Think about the customers for bare drives and external drives. Meanwhile, John Rose alleges profiteering: Then this is the story of the jerks who ruined your Christmas. It's a story packed with ingenuity-unless you were trying to buy a 3TB external hard drive last holiday season. Basically, the answer was to buy the drives, rip them open, and stick their guts into the 135TB "pods" that the company uses-like shucking an oyster.employees started driving out and buying 50 or so 3TB externals at a time.ġ900 bargain basement hard drives later the company is doing just fine. So what were they doing with external drives? Kyle Wagner explains: If you wish to help, please consider a donation through Give2Asia or the relief organization of your choice. The tragic flooding in Thailand began in August 2011 and by early-October.800 people died and many more were homeless and hungry.even though we at Backblaze weathered the drive challenge it pales in comparison to the challenges faced by the people of Thailand. the call went out to friends and family – buy hard drives and send them to Backblaze, NOW. Other Backblaze employees were also asked to leave. In late November, Brian was banned from buying drives on Costco’s online store, and Billy was banned from purchasing them at any Costco in the Bay Area. To survive this crisis without raising prices.Backblaze deployed every last employee, as well as friends and family, to acquire drives in what became known internally as “drive farming”.

by mid-October 2011, violent floods in Thailand had crippled the factories that helped produce nearly half of the world’s hard drives.

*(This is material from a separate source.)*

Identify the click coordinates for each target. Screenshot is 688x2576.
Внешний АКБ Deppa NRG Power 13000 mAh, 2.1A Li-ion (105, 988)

#BACKBLAZE RAISES PERSONAL BACKUP FULL#
the company retains some secret sauce - its techniques for de-duplication, encryption, and managing a data centre full of Pods.īackblaze's Andrew Klein picks up the story:

The entire hardware design is open source. But it.provides huge amounts of storage on a bootstrapped startup budget. It’s not an incredible performer, nor will it offer the ultimate in reliability.thanks to its consumer-class hardware. At today’s prices, could provide 90TB a typical 19 inch rack containing nine Pods could store more than ¾ of a petabyte. In the end, Budman tells me, its ingenuity meant Backblaze was able to procure.about 5.5 petabytes worth of capacity in the three months it was actively farming them.īut why were they buying cheap, consumer drives? Your humble editor recently described the Backblaze storage "Pod" like this:Ī 4U rackable server, containing as many cheap, desktop-grade SATA drives as could be squeezed in. buy up the external hard drives sold for consumer backup at stores.remov from their protective enclosures. some suppliers were offering.drives that used to cost $129 for around $600.something had to give.behind the scenes, the company was working like crazy farming hard drives from the only places it could still get them at a reasonable price. “Literally overnight.all the places we would go to get drives said, ‘Sorry, we don’t have any drives.’” are the single biggest cost in the entire company.” Those are the words of Backblaze Founder and CEO Gleb Budman. the company had to get creative to keep up its 50TB-a-day hard drive habit. The story illustrates the kind of plight that can hit a smaller company that may not know all of its risks. One early trip.yielded 52 drives, enough to accommodate about two or three days' worth of Backblaze's.data needs. The first plan: Buying external drives at Costco andīest Buy. Extremely labor-intensive procurement of 1,838 hard drives with more than 5.5 petabytes of capacity - and a business that averted its own price-hike disaster.